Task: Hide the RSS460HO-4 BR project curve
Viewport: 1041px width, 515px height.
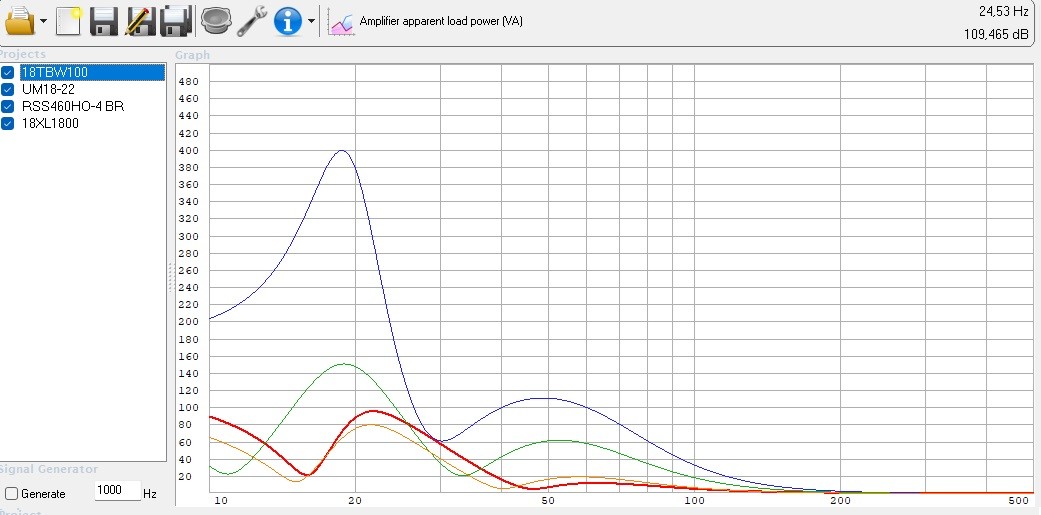Action: pos(8,106)
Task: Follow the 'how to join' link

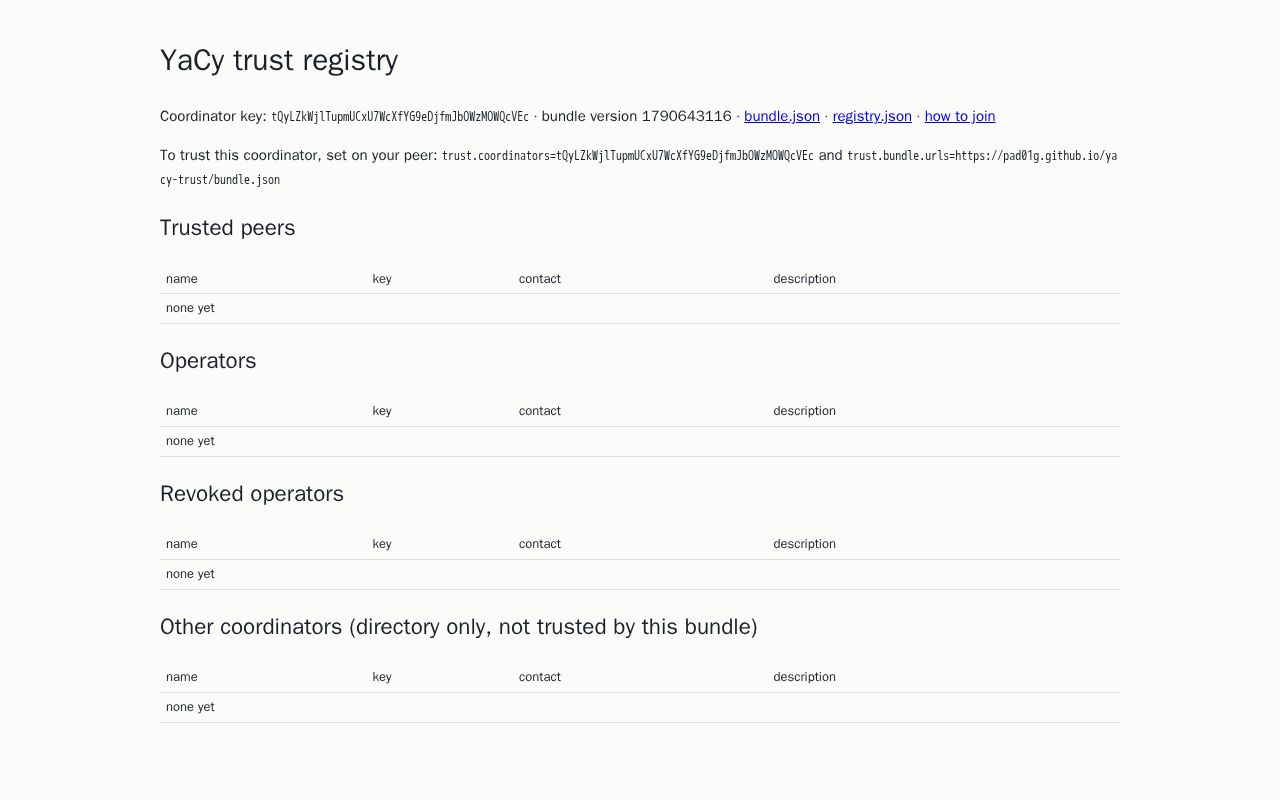Action: 960,116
--------------------
• _ACTION ITEM_: Please retype the material in full, exactly as it reads, apart from the images.

• _YOUR RESPONSE_:
Task: Hide the RSS460HO-4 BR project curve
Viewport: 1041px width, 515px height.
Action: pos(8,106)
Task: Follow the 'how to join' link

Action: 960,116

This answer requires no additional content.